Compared to CMS, G1 young generation collections were much more frequent and consistent, with just a single mixed GC versus three in CMS.
In comparison, G1 pause times and CPU usage times in the graphs above were more inline and consistent overall versus CMS. There was just a single remark initiated (shown at roughly 18:55), with a max of 75 ms spent in GC pause time and CPU time.
1) Pause times
a) CMS average GC pause time: ParNew collector pause time varies from an average of 20 to 25 ms.
b) G1 average GC Pause time: ParNew collector pause time varies from average 27 to 30 ms. (Note: although the average GC time of G1 is slightly greater than CMS, overall GC is running only once every 3 seconds in G1 whereas in CMS it runs every second. If average pause of CMS 25ms and G1 is 30ms, over 3 seconds CMS will see a pause of 75ms (3*25ms) and G1 will see a pause of 30ms (1*30ms). Thus overall, there will be gains in throughput.
2) Average collections per second
a) The CollectionCount metric indicate number of times GC has occurred in a second. In CMS, ParNew cycles were happening every second (max value below).

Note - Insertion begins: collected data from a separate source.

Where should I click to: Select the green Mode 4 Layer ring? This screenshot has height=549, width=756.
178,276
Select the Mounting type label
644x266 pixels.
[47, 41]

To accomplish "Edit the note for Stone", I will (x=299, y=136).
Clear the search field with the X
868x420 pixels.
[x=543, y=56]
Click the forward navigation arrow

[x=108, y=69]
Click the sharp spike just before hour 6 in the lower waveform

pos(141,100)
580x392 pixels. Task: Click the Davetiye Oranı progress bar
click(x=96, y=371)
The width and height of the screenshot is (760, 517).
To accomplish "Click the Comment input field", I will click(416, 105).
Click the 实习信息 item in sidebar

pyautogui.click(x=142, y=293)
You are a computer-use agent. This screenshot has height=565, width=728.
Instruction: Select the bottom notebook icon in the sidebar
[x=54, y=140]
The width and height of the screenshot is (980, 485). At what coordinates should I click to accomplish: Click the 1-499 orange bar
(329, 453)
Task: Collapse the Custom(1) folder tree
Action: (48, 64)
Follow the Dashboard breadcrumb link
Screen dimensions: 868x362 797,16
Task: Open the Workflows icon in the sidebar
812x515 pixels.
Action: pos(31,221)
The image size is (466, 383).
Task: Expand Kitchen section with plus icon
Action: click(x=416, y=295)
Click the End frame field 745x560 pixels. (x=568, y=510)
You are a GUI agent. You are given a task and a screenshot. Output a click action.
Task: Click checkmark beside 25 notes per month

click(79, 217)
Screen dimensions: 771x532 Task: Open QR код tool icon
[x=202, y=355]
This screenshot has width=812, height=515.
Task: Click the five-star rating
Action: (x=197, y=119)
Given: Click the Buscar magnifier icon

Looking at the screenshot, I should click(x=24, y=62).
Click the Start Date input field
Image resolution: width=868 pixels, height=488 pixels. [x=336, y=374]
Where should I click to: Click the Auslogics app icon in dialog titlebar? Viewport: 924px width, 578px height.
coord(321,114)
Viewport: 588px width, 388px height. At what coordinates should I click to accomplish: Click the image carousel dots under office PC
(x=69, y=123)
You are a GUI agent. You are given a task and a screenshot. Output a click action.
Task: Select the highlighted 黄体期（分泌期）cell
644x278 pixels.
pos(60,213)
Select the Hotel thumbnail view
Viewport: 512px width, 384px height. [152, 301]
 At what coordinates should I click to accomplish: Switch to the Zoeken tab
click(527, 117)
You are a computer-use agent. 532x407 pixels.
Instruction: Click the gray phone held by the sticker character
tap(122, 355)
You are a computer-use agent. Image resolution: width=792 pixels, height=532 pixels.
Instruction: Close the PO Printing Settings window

b) In G1, collections were happening every 3 seconds (300m in the graph translates to 0.33 times in a second or roughly once every 3 seconds).
3) Concurrent cycle frequency
a) Concurrent cycles runs when old generation reaches a certain capacity. For Identity, it was running every 6-8 hours in CMS.
b) For G1, the number of cycles didn't change much during peak hours. A cycle occurred every 6-7 hours.
4) Average remark pause time: Concurrent mark phase is where garbage collector traverse object graphs and mark live objects, and it's done in parallel with application threads. Remark phase is ‘stop the world’ phase where application threads are paused and garbage collector revisit the object graphs from concurrent mark phase to find modified references. Because the majority of application stall times are from remarks, it’s crucial to make tunings to reduce this remark time as low as possible. Average CMS remark pause times for Identity were around 150ms, but G1 was proven to be the most performant in this statistic, averaging 50ms per pause from remark.
Tuning beyond Identity?
By moving from CMS to G1 collector, we reduced our average pause time from 150ms to 50ms and avoided fragmentation issues within the JVM. The number of incidents for front-end latency spikes have significantly gone down as we are able to successfully handle twice as much peak traffic (during traffic shifts).
The tunings have proven to be tremendous in alleviating the performance issues we saw in our overall day-to-day operations of Espresso and maximizing throughput while minimizing latency. Our latencies are now averaging 30 ms response times for reads at peak traffic with these tunings for Identity. In the future, we will continue benchmarking performance on these routers with the current settings for new releases since code changes almost always change GC behavior. We are also in the process of measuring performance metrics for other clusters aside from Identity to see how their GC patterns would benefit from G1.
We’re currently in the process of evaluating G1 performance on Espresso’s storage layer by running similar tests against the nodes. There is work underway to create dedicated performance clusters to benchmark G1 GC behaviour by testing the storage nodes with simulated, production traffic patterns.